■ LESETEXT ■
·····

Ist das Gerichtsverfassungsrecht einschlägig?
Nach Art. 74 Abs. 1 Nr. 1 GG unterfällt auch das Gerichtsverfassungsrecht der konkurrierenden Gesetzgebung. Eine Zuordnung des DRiG zum Gerichtsverfassungsrecht liegt insoweit nahe, als die im Rahmen des DRiG getroffenen Regelungen bis zum Erlass dieses Gesetzes im Jahre 1961 Bestandteil des Gerichtsverfassungsgesetzes waren. Zu beachten ist jedoch, dass das Recht der Richter*innen dem Recht der Gerichtsverfassung gerade mit der im Jahre 1972 ausgearbeiteten Neufassung des Art. 98 Abs. 3 GG entnommen werden sollte. Das Gerichtsverfassungsrecht umfasst insoweit nur noch die institutionelle und organisatorische Seite der Gerichtsbarkeit, nicht aber die personelle. Art. 98 Abs. 3 GG geht daher als spezielle Regelung vor. Somit ergibt sich auch aus Art. 74 Abs. 1 Nr. 1 GG keine Gesetzgebungskompetenz des Bundes zur Regelung der Juristenausbildung.

·····

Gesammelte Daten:
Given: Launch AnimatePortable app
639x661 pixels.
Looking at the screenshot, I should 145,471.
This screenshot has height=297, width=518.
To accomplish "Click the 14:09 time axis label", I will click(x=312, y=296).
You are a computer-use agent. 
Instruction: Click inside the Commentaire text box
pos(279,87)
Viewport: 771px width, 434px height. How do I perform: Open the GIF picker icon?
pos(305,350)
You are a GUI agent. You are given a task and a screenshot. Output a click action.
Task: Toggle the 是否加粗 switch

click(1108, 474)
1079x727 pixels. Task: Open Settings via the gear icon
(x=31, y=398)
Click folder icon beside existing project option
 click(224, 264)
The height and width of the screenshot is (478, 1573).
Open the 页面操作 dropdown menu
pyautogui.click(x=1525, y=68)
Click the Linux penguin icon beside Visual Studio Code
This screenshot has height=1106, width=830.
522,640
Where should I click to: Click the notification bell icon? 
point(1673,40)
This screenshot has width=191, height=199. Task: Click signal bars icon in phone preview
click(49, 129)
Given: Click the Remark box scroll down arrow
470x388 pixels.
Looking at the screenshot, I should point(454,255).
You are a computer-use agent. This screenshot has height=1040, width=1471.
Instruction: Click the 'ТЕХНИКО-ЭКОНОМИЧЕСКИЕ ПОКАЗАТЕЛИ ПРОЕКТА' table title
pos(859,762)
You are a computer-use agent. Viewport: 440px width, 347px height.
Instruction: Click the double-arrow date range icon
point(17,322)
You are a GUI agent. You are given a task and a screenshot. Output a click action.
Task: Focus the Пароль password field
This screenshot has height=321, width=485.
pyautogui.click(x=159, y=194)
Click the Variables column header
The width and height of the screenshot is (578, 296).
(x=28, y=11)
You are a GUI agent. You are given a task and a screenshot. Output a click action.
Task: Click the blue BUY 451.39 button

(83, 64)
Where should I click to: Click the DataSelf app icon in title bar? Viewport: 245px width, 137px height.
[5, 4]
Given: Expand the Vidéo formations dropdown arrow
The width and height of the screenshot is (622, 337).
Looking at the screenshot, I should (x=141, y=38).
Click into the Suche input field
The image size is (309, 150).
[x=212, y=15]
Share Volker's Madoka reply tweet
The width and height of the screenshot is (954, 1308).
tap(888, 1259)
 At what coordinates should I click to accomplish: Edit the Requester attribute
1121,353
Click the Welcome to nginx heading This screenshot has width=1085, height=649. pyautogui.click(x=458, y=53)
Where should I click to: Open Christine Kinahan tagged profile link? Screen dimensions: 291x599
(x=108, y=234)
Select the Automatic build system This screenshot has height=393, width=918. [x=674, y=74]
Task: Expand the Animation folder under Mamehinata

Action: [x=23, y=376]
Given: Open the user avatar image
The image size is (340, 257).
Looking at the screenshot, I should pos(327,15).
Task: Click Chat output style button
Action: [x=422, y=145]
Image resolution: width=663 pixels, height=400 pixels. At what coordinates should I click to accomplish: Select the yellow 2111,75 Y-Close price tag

·····

■ AUFGABE 1 ■
Geben Sie aus dem Lesetext zum Gerichtsverfassungsrecht den Abschnitt zwischen „Nach Art. 74“ und „Regelung der Juristenausbildung.“ einschließlich wieder.
■ AUFGABE 2 ■
Welche Seite der Gerichtsbarkeit umfasst das Gerichtsverfassungsrecht laut dem Lesetext nur noch?

■ LÖSUNG 1 ■
Nach Art. 74 Abs. 1 Nr. 1 GG unterfällt auch das Gerichtsverfassungsrecht der konkurrierenden Gesetzgebung. Eine Zuordnung des DRiG zum Gerichtsverfassungsrecht liegt insoweit nahe, als die im Rahmen des DRiG getroffenen Regelungen bis zum Erlass dieses Gesetzes im Jahre 1961 Bestandteil des Gerichtsverfassungsgesetzes waren. Zu beachten ist jedoch, dass das Recht der Richter*innen dem Recht der Gerichtsverfassung gerade mit der im Jahre 1972 ausgearbeiteten Neufassung des Art. 98 Abs. 3 GG entnommen werden sollte. Das Gerichtsverfassungsrecht umfasst insoweit nur noch die institutionelle und organisatorische Seite der Gerichtsbarkeit, nicht aber die personelle. Art. 98 Abs. 3 GG geht daher als spezielle Regelung vor. Somit ergibt sich auch aus Art. 74 Abs. 1 Nr. 1 GG keine Gesetzgebungskompetenz des Bundes zur Regelung der Juristenausbildung.

■ LÖSUNG 2 ■
Es umfasst nur noch die institutionelle und organisatorische Seite der Gerichtsbarkeit, nicht aber die personelle.